The other day I talked to Doc Hall about seeing his log, the record of his hunting since 1946. It contains daily accounts of birds flushed, birds shot at, birds bagged and general remarks on habitat, weather and dog work. The locations are given code names. Here we encounter the same secrecy found in the trout or tarpon fisherman. You will not exchange secret places with someone who will abuse the area by overhunting or divulging it to others. Doc Hall has so many places that he can afford to be a little careless. Last year we traded spots, though I suspect he already knew about mine.

We got lost in one of his favorites, but only because the shooting was so interesting that we hunted past twilight. So we floundered around in the dark with Doc lighting matches to see the compass mounted in his gunstock. We kept reassuring each other that we weren't lost, but we couldn't find the car.

Getting lost lacks humor. I once spent an entire afternoon trying to get off a hairpin flat in the Manistee River. First the river was on my left, then, 15 minutes later, it was on my right. It was very warm and I was wearing chest-high waders and carrying a bamboo rod. Michigan's swamps and flat pine barrens are comparatively small, but it's best to have your wits about you. I flushed a lot of birds, aimlessly pointing my fly rod at them and yelling, "Bang!"

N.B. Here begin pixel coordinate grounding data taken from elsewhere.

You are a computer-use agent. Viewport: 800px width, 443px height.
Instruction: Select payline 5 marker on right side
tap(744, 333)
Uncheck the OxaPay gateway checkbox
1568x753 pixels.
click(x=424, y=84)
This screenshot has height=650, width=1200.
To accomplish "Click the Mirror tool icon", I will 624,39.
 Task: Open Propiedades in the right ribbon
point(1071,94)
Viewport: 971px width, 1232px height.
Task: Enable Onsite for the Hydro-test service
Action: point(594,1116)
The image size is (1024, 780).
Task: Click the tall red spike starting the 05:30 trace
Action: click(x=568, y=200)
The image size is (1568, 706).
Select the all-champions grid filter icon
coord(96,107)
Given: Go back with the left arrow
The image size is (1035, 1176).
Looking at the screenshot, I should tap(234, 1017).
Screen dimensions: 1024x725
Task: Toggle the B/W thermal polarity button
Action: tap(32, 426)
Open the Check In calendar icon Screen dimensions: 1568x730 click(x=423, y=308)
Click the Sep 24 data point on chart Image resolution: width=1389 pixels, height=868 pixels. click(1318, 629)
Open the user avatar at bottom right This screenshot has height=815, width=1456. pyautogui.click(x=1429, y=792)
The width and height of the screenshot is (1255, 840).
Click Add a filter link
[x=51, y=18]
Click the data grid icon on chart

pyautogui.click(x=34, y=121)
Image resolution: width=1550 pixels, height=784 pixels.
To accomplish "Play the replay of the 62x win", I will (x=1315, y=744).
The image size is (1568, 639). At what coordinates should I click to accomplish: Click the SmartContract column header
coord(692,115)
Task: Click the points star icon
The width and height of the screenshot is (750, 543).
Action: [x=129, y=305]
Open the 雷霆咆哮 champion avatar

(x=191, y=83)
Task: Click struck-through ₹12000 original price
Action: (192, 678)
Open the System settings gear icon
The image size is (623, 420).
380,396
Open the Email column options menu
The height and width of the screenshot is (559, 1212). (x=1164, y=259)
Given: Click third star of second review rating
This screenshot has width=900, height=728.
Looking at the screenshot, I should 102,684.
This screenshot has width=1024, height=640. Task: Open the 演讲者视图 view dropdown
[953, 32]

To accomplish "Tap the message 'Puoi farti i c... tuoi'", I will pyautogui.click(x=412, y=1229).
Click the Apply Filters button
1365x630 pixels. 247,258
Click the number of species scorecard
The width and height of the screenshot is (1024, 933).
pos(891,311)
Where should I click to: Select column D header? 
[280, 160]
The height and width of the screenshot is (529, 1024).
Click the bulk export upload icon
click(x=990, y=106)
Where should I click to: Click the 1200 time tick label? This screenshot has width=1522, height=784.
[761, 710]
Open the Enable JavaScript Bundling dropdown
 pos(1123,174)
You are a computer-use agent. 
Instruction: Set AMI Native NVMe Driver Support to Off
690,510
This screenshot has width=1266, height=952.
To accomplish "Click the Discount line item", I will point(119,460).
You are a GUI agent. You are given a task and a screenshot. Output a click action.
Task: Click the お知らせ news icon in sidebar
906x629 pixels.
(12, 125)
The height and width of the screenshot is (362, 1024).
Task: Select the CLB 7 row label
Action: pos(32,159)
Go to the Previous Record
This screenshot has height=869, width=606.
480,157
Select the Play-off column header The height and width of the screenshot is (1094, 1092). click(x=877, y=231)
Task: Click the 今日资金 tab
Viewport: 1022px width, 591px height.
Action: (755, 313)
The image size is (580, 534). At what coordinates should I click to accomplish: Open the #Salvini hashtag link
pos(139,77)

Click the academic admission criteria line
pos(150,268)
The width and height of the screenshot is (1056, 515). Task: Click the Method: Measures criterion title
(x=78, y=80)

A hunting friend arrived from Florida today, hoping to catch the woodcock migratory flights and shoot grouse for two weeks. There's something fascinating about introducing a person to the sport. It is partly finding out what you know, having to be precise in your information. Though my friend has done a great deal of quail and pheasant hunting, ruffed grouse and their heavy cover are new to him. The similarity to teaching someone trout fishing is striking, where the ability to cast competently can be learned in short order and still produce no results. You could shoot a 98 in skeet and flunk miserably in the woods unless you had taken the trouble to find out how grouse live.